:: Work instructions ::
Lay out every line of the records below as a Markdown table with the columns No. and Line. Skip blank lines.

:: Stored rows ::
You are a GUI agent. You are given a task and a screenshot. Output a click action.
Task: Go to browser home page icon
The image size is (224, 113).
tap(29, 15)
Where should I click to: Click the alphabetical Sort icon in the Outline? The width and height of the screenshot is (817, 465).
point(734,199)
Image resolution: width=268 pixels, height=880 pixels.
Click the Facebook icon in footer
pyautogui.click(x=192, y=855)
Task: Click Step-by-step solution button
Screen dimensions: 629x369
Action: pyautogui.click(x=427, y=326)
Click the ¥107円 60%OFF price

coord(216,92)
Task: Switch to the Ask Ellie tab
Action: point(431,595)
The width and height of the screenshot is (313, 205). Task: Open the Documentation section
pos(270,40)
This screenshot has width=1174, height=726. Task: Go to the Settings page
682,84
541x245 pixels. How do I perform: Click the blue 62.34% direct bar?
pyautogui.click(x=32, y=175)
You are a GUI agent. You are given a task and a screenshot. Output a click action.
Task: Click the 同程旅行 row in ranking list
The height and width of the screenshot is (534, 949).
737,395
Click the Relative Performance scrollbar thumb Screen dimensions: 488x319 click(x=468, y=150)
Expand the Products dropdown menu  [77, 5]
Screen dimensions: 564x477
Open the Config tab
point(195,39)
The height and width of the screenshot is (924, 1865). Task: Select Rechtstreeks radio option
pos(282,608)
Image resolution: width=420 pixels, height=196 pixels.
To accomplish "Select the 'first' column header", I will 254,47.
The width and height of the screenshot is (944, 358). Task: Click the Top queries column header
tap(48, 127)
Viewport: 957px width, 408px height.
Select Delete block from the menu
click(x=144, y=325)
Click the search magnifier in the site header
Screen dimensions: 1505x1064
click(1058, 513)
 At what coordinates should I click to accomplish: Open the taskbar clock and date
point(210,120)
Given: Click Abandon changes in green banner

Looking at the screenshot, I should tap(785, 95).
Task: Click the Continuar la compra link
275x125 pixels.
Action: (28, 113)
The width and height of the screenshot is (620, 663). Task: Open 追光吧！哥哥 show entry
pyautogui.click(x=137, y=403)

:: Response to this exercise ::
| No. | Line |
|---|---|
| 1 | You are a GUI agent. You are given a task and a screenshot. Output a click action. |
| 2 | Task: Go to browser home page icon |
| 3 | The image size is (224, 113). |
| 4 | tap(29, 15) |
| 5 | Where should I click to: Click the alphabetical Sort icon in the Outline? The width and height of the screenshot is (817, 465). |
| 6 | point(734,199) |
| 7 | Image resolution: width=268 pixels, height=880 pixels. |
| 8 | Click the Facebook icon in footer |
| 9 | pyautogui.click(x=192, y=855) |
| 10 | Task: Click Step-by-step solution button |
| 11 | Screen dimensions: 629x369 |
| 12 | Action: pyautogui.click(x=427, y=326) |
| 13 | Click the ¥107円 60%OFF price |
| 14 | coord(216,92) |
| 15 | Task: Switch to the Ask Ellie tab |
| 16 | Action: point(431,595) |
| 17 | The width and height of the screenshot is (313, 205). Task: Open the Documentation section |
| 18 | pos(270,40) |
| 19 | This screenshot has width=1174, height=726. Task: Go to the Settings page |
| 20 | 682,84 |
| 21 | 541x245 pixels. How do I perform: Click the blue 62.34% direct bar? |
| 22 | pyautogui.click(x=32, y=175) |
| 23 | You are a GUI agent. You are given a task and a screenshot. Output a click action. |
| 24 | Task: Click the 同程旅行 row in ranking list |
| 25 | The height and width of the screenshot is (534, 949). |
| 26 | 737,395 |
| 27 | Click the Relative Performance scrollbar thumb Screen dimensions: 488x319 click(x=468, y=150) |
| 28 | Expand the Products dropdown menu  [77, 5] |
| 29 | Screen dimensions: 564x477 |
| 30 | Open the Config tab |
| 31 | point(195,39) |
| 32 | The height and width of the screenshot is (924, 1865). Task: Select Rechtstreeks radio option |
| 33 | pos(282,608) |
| 34 | Image resolution: width=420 pixels, height=196 pixels. |
| 35 | To accomplish "Select the 'first' column header", I will 254,47. |
| 36 | The width and height of the screenshot is (944, 358). Task: Click the Top queries column header |
| 37 | tap(48, 127) |
| 38 | Viewport: 957px width, 408px height. |
| 39 | Select Delete block from the menu |
| 40 | click(x=144, y=325) |
| 41 | Click the search magnifier in the site header |
| 42 | Screen dimensions: 1505x1064 |
| 43 | click(1058, 513) |
| 44 |  At what coordinates should I click to accomplish: Open the taskbar clock and date |
| 45 | point(210,120) |
| 46 | Given: Click Abandon changes in green banner |
| 47 | Looking at the screenshot, I should tap(785, 95). |
| 48 | Task: Click the Continuar la compra link |
| 49 | 275x125 pixels. |
| 50 | Action: (28, 113) |
| 51 | The width and height of the screenshot is (620, 663). Task: Open 追光吧！哥哥 show entry |
| 52 | pyautogui.click(x=137, y=403) |